The Allies, desperate to halt the Nazi advance in Russia, sought to open a supply route into the U.S.S.R. through the Middle Eastern kingdom of Iran, a country that at the time was drifting into Germany’s orbit.
It soon became clear to planners in both Moscow and London that force would be required to open up this all important Persian Corridor. The ensuing campaign would cost hundreds of lives, raise to the throne a future dictator and set the stage for the first real show down of the Cold War.
Prelude to Invasion
In June of 1941, Hitler tore up the two-year-old Molotov Ribbentrop non-aggression pact with Stalin and sent his Panzers surging eastward into the Soviet Union. Up until that point in the war, Russia was more than happy to stay out of the widening conflict. Moscow watched from the sidelines as the Nazis grabbed Poland, Denmark, Norway, France, Greece, Yugoslavia and even large swaths of North Africa. Now with his own country bearing the brunt of the Blitzkrieg, the Soviet despot suddenly found a new ally in Great Britain. British prime minister Winston Churchill, believing that the enemy of his enemy was his friend, immediately looked for ways to help the Soviets stem the tide of Hitler’s armies as they relentlessly drove on towards the Russian capital. For its part, London committed what materiel that could be spared to aid the Soviet war effort. But one issue remained: how to get the weapons, supplies and ammunition into the hands of the Red Army quickly?
A Persian Corridor?
With shipping lanes to Northern Russia threatened by German U-boats and bombers, the Black Sea all but closed to sea traffic from the Mediterranean, and Pacific ports like Vladivostok half a world away, the Persian Gulf seemed the only viable conduit through which weapons and supplies could flow to Stalin unobstructed. There was one catch: the Iranian leader, Reza Shah Pahlavi, wasn’t about to allow the Allied supply convoys safe passage through his kingdom.
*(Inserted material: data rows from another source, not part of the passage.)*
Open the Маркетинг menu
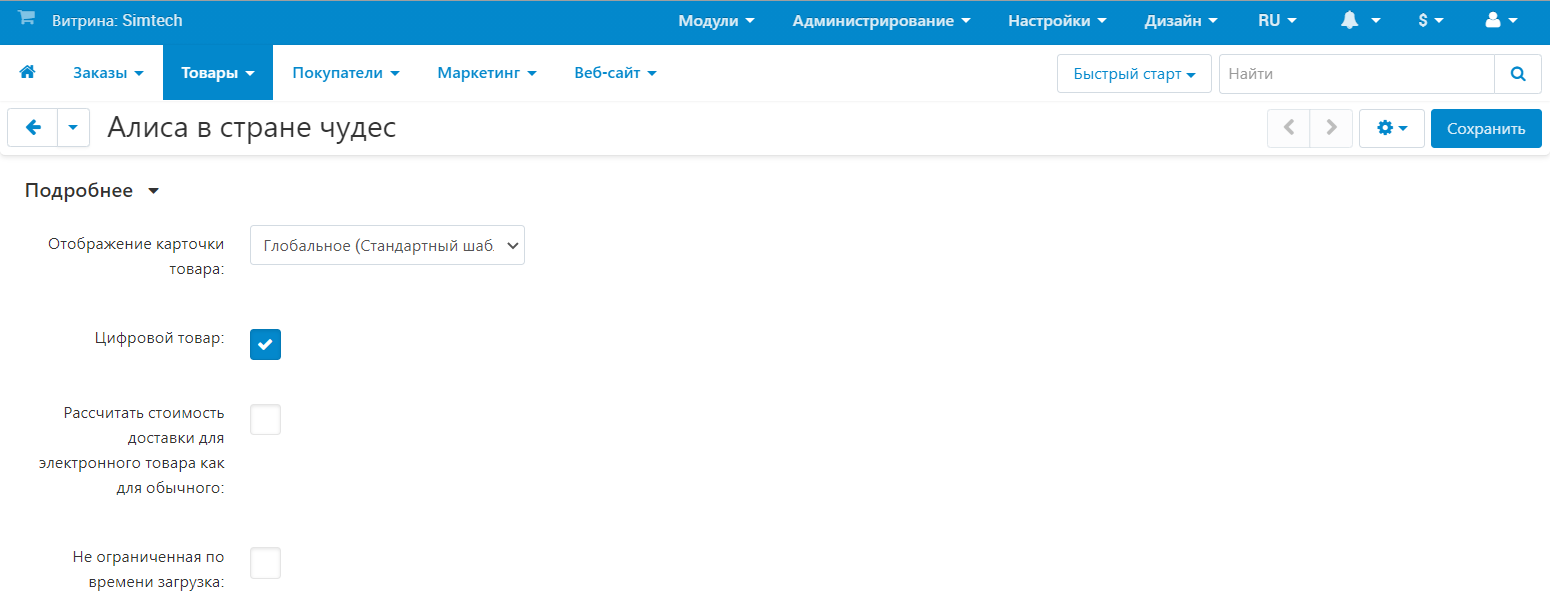 486,73
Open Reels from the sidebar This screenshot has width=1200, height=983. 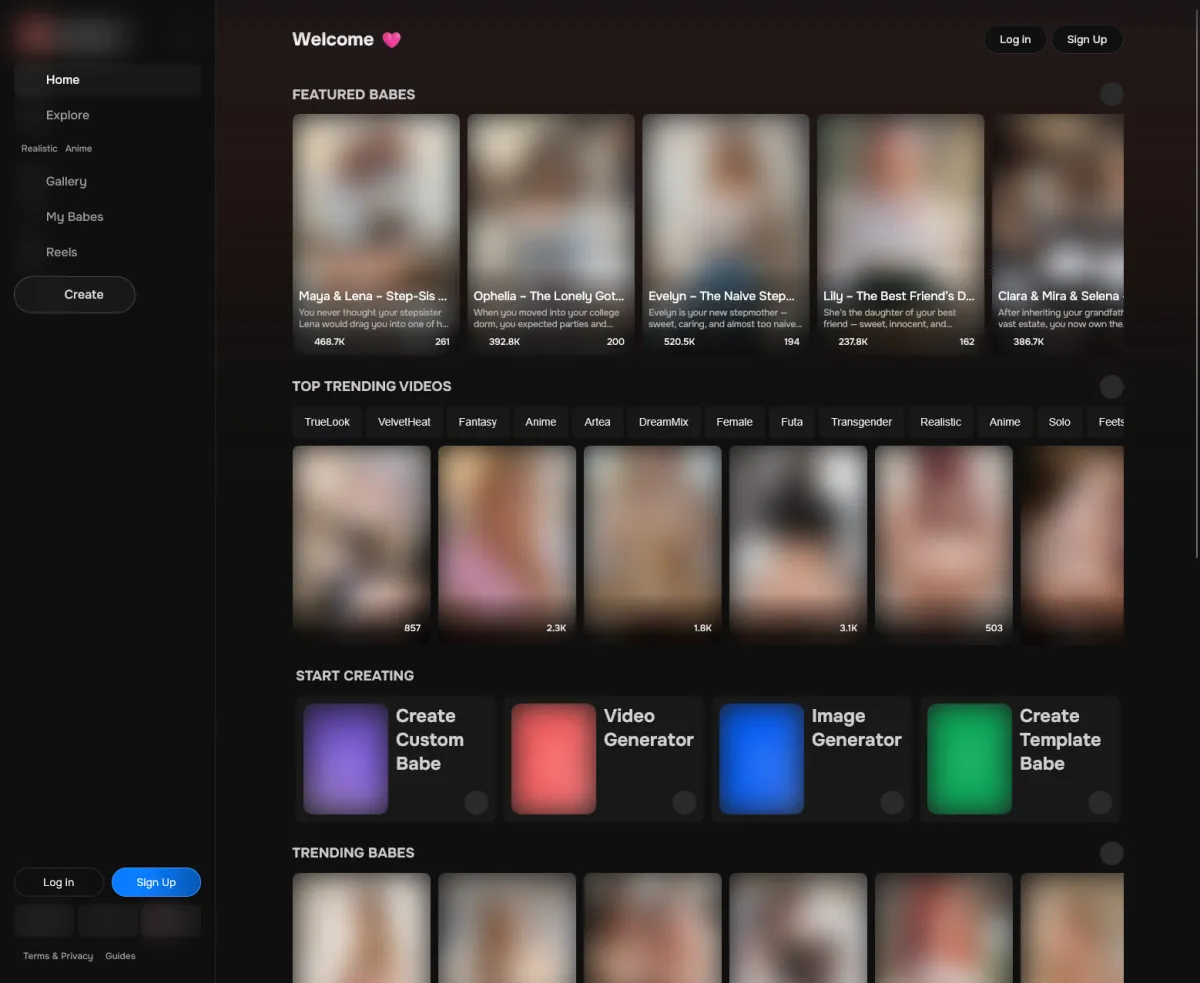(x=61, y=252)
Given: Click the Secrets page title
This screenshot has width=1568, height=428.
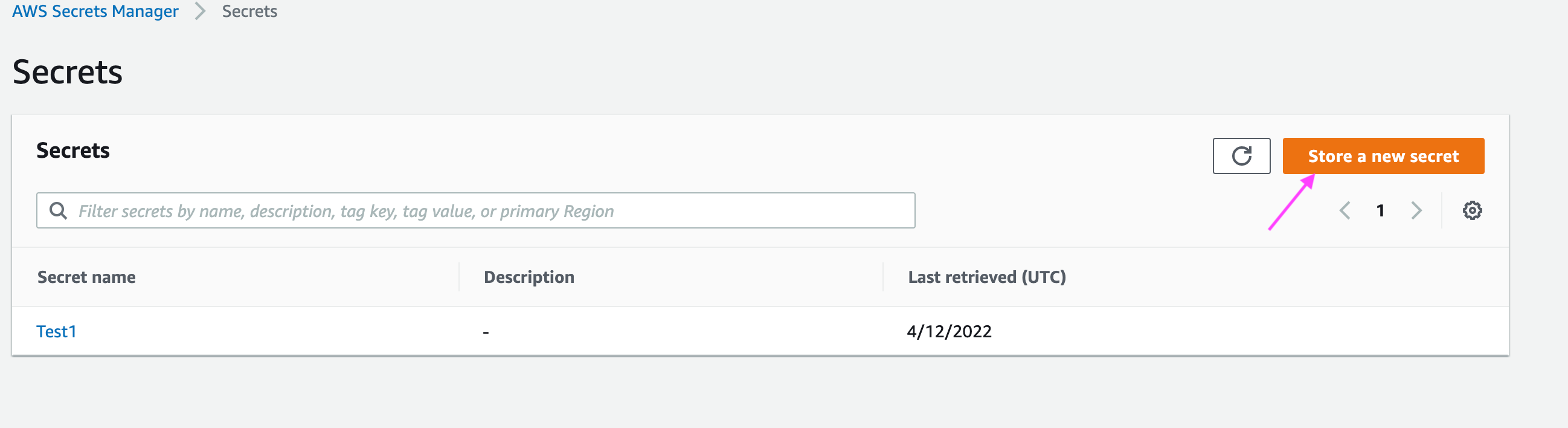Looking at the screenshot, I should pos(68,72).
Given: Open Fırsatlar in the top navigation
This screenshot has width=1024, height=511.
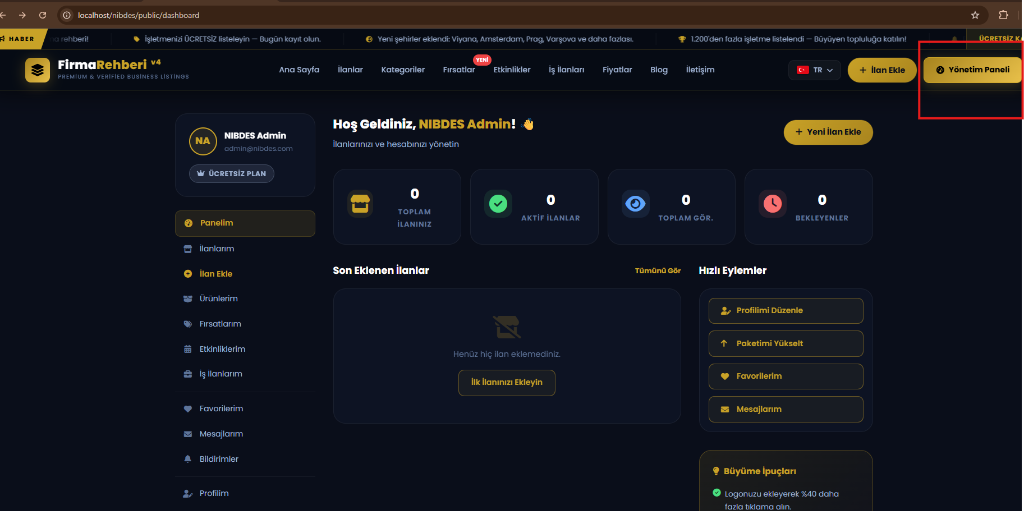Looking at the screenshot, I should tap(458, 70).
Throughout late July and early August, British and Soviet diplomats coaxed, urged and even threatened the Iranians to open up their sea ports and rail lines to the Allied cause. Tehran still refused. With support for Germany on the rise in Iran and pro-Nazi rallies being staged in the streets of the capital, the British and Soviets cast aside any diplomatic niceties and opted for a joint invasion. The Allies would seize Iran and hold it for the duration of the war.
Invasion
Allied armies converged on the Islamic state from two sides – the British from the Persian Gulf and neighbouring Iraq; the Soviets from the Caucuses.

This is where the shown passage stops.